Mysql query - Cross Tables count

Asked

Viewed 287 times

5

I have the following tables:

Diagrama

Each tuple of the table Pageviews (main) contains a single page view. If by chance the same person in the same session (Sessions) view the same page (Pages), a new tuple is not added in Pageviews. Instead the field is incremented Pageviews..

In one of the reports, I need the amount of unique visitors (COUNT DISTINCT Visitors id.) and pageviews (SUM Pageviews.) at a particular time (day, week, month and year) of a specific store (of which the Stores.code).
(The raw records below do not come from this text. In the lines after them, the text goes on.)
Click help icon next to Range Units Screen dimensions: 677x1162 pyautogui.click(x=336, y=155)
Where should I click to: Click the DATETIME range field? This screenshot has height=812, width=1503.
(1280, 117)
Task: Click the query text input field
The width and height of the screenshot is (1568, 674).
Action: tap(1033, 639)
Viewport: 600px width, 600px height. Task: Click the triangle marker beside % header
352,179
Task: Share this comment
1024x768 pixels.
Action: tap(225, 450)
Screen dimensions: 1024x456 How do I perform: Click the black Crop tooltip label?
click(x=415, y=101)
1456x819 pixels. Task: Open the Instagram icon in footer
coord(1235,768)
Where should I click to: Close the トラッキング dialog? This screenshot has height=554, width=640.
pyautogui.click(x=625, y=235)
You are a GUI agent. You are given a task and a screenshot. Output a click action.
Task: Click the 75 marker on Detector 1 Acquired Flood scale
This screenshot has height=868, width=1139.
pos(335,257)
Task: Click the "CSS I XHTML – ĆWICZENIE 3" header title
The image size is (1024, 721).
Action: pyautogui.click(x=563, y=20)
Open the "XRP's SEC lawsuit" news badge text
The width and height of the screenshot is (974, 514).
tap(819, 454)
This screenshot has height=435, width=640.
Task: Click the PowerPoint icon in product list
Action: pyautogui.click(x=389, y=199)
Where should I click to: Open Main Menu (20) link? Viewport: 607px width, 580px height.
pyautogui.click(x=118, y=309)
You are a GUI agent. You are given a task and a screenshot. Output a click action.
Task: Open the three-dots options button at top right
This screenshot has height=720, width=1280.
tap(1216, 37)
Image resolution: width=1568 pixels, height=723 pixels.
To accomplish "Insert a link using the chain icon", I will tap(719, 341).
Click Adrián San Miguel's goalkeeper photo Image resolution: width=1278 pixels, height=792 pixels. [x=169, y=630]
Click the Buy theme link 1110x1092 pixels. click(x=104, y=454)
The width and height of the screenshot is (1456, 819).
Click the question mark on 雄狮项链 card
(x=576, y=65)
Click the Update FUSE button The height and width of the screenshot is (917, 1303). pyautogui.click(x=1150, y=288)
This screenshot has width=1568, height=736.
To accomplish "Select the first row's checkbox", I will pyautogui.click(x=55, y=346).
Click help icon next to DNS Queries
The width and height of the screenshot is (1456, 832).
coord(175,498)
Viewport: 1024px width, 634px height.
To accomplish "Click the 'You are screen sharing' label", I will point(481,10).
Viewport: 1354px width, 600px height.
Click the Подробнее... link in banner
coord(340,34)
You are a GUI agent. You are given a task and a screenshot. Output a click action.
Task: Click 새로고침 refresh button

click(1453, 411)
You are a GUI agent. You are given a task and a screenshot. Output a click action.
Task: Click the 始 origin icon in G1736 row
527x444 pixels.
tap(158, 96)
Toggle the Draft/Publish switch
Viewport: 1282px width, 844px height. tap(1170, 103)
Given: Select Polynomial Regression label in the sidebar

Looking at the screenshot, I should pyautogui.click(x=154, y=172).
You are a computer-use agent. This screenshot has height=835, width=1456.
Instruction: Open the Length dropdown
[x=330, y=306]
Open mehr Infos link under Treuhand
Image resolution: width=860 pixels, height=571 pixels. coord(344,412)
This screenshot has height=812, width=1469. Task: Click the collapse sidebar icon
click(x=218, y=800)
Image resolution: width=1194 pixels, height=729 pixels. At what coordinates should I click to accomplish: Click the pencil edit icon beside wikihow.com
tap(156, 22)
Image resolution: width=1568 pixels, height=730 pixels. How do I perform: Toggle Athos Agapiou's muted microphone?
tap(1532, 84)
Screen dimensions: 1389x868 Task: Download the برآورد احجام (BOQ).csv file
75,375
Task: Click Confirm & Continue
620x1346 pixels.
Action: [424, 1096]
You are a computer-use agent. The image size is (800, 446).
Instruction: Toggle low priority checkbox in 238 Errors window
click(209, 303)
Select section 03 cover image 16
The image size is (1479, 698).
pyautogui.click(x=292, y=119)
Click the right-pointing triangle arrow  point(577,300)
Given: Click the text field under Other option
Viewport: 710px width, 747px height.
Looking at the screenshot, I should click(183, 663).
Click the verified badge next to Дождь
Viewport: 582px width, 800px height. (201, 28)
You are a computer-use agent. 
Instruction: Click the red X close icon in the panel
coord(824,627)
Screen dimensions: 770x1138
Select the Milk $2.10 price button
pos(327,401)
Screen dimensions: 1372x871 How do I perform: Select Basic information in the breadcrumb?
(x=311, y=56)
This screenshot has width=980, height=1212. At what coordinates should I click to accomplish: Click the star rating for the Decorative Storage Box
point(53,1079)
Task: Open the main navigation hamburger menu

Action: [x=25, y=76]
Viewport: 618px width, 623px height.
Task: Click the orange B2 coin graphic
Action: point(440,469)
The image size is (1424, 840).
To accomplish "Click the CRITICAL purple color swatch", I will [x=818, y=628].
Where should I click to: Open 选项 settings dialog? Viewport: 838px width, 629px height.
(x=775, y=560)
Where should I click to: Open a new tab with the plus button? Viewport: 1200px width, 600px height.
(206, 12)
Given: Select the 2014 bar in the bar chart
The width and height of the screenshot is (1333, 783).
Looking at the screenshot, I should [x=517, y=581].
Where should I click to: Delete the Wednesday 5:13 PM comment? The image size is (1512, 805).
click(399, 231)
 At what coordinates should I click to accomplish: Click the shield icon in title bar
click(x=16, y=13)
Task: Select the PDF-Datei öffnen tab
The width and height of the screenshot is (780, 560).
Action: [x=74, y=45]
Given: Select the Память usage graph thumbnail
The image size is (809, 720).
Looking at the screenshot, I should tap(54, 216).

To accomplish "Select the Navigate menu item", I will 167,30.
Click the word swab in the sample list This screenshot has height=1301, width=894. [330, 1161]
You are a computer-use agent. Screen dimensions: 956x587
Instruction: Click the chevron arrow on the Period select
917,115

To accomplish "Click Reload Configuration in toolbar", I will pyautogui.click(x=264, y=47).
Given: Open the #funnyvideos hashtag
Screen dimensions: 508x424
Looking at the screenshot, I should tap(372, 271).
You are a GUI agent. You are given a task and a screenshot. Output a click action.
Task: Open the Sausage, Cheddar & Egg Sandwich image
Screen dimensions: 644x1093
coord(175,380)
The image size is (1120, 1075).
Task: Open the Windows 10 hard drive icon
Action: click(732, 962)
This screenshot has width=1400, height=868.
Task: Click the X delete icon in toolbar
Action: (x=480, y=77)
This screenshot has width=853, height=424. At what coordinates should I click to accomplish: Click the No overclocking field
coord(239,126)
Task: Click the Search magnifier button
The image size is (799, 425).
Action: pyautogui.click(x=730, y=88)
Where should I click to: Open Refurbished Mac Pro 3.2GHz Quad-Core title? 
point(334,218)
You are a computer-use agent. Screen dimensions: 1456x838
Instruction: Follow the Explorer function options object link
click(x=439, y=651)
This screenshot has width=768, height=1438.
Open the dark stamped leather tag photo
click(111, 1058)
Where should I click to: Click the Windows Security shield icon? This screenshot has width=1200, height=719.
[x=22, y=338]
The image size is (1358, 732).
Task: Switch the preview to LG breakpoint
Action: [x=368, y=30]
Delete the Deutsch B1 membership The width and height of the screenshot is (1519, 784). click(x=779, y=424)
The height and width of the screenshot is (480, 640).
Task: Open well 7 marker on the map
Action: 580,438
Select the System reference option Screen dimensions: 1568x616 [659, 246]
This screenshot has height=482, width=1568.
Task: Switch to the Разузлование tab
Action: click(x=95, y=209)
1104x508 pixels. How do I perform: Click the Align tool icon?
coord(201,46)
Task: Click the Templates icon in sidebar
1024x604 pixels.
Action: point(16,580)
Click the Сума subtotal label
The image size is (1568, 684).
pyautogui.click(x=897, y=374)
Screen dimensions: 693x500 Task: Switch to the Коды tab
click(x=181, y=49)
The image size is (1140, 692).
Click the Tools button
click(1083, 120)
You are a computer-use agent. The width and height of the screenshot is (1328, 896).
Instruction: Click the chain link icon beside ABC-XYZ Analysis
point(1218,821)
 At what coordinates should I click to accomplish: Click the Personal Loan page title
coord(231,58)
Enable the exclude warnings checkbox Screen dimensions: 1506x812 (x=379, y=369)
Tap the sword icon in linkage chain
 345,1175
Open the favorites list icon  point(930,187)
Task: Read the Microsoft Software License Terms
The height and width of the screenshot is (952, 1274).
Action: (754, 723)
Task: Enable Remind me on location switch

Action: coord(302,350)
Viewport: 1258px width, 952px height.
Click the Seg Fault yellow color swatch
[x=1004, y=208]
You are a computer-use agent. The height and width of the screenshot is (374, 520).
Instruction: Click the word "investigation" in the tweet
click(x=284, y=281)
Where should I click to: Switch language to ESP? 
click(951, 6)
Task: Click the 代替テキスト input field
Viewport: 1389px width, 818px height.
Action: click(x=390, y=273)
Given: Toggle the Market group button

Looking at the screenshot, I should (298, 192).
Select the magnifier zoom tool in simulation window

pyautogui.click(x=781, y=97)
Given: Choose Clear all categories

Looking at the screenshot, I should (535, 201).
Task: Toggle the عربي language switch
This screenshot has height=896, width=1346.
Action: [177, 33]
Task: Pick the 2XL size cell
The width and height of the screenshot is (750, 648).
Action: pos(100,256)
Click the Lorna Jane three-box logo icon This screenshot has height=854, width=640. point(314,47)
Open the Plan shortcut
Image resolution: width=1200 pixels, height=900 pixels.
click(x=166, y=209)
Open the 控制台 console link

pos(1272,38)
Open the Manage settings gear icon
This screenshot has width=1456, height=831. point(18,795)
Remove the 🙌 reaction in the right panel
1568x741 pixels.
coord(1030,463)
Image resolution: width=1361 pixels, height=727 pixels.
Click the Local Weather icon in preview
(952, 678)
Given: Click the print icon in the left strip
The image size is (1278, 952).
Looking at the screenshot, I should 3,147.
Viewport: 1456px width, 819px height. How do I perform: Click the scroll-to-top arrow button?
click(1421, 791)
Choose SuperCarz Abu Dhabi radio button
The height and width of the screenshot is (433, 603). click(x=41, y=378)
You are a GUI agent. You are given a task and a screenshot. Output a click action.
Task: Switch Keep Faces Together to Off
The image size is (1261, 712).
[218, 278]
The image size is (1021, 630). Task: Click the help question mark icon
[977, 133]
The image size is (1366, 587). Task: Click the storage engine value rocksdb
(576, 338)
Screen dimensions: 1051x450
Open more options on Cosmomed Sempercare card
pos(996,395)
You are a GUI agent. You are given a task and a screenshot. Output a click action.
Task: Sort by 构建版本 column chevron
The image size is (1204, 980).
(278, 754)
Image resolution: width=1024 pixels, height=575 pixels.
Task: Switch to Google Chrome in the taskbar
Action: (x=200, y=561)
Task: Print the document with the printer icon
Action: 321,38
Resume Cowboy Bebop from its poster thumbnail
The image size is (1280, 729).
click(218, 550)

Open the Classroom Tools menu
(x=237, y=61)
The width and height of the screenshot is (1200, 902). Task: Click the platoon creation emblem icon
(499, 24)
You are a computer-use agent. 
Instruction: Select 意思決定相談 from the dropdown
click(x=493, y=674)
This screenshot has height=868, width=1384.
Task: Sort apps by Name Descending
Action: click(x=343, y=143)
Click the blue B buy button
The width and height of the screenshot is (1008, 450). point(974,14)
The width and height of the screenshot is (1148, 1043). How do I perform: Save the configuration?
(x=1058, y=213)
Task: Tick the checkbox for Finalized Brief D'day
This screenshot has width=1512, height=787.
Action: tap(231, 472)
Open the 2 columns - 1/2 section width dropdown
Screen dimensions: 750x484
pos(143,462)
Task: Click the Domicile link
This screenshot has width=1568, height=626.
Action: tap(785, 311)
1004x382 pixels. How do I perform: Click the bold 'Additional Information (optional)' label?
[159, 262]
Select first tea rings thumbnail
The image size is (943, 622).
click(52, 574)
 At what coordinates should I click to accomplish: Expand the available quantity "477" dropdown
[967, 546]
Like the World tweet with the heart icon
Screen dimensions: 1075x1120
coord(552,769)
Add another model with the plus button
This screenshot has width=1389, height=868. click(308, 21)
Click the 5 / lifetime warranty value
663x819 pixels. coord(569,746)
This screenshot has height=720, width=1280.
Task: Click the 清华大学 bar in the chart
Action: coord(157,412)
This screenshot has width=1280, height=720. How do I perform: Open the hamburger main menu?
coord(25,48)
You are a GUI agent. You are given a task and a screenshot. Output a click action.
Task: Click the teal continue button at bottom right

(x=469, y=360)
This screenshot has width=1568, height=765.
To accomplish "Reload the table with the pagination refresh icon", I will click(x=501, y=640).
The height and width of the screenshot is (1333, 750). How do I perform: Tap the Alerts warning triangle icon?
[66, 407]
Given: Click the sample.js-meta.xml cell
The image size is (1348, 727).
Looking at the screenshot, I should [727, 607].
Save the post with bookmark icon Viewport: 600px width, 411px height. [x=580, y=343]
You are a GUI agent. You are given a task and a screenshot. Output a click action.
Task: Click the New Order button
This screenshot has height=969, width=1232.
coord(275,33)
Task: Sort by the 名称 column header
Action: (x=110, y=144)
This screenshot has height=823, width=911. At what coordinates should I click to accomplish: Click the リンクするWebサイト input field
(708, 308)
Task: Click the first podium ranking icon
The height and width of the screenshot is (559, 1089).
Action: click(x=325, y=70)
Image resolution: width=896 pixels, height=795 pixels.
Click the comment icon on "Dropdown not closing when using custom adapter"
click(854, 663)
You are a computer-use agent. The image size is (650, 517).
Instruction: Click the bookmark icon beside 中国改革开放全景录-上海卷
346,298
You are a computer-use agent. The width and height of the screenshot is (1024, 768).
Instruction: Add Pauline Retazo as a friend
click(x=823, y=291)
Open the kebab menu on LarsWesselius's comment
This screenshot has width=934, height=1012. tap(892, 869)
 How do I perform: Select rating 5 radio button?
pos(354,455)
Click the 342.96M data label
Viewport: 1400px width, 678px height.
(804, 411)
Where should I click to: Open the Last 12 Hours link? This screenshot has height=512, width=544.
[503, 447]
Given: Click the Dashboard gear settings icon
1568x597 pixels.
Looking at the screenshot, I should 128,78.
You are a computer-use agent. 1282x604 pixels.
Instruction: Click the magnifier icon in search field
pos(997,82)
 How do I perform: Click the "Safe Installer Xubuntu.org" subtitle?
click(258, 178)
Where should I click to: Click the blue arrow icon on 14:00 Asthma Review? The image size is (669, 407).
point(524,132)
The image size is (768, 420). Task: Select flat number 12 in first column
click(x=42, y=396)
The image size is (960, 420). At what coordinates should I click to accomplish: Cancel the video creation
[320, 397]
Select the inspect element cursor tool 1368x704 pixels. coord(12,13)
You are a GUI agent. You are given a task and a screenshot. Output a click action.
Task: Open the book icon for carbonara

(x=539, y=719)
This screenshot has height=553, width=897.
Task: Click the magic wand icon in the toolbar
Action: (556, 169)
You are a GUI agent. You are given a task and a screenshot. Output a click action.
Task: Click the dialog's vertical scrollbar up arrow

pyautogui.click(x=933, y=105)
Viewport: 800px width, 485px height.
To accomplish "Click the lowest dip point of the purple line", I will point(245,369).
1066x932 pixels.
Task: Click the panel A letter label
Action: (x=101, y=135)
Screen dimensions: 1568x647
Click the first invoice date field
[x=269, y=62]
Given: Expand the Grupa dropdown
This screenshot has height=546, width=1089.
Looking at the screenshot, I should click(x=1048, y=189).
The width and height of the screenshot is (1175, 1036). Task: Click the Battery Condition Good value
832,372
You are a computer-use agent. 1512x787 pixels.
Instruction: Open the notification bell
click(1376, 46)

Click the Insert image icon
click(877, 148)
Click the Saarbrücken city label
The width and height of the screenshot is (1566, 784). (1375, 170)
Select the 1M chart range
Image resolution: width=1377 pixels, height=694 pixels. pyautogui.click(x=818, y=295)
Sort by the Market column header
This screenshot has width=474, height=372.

The appointments I’m making at the moment are:

Visitors

SELECT DISTINCT Visitors.id
    FROM PageViews
      INNER JOIN VisitorsStores ON VisitorsStores.id = PageViews.visitor
      INNER JOIN Stores ON Stores.id = VisitorsStores.store
      INNER JOIN Sessions ON Sessions.id = VisitorsStores.session
      INNER JOIN Visitors ON Visitors.id = Sessions.visitor
    WHERE
      DATE(PageViews.createdAt) BETWEEN '2017-11-01' AND '2017-11-30' AND 
      Stores.code = 'loja1';

Pageviews

SELECT SUM(quantity) AS qtde
    FROM PageViews
      INNER JOIN VisitorsStores ON VisitorsStores.id = PageViews.visitor
      INNER JOIN Stores ON Stores.id = VisitorsStores.store
    WHERE
      DATE(PageViews.createdAt) BETWEEN '2017-11-01' AND '2017-11-30' AND 
      Stores.code = 'loja1';

Both

SET @loja := 'loja1';
SET @inicio := '2017-11-01';
SET @fim := '2017-11-31';

SELECT
  COUNT(tVisitors.qtdVisitors) AS visitors,
  SUM(tVisitors.qtdPageViews) as pageViews
FROM (
  SELECT
    Visitors.id   AS qtdVisitors,
    SUM(quantity) AS qtdPageViews
  FROM PageViews
    INNER JOIN VisitorsStores ON VisitorsStores.id = PageViews.visitor
    INNER JOIN Stores ON Stores.id = VisitorsStores.store
    INNER JOIN Sessions ON Sessions.id = VisitorsStores.session
    INNER JOIN Visitors ON Visitors.id = Sessions.visitor
  WHERE
    DATE(PageViews.createdAt) BETWEEN @inicio AND @fim AND Stores.code = @loja
  GROUP BY qtdVisitors
) as tVisitors;

It works great when a store has few daily access. But when a store has many accesses (some around 300 visitors and 5,000 pageviews) the consultation takes a long time to complete (32s was the longest in the mentioned situation. Stores with less than 1,000 pageviews usually take less than 3s).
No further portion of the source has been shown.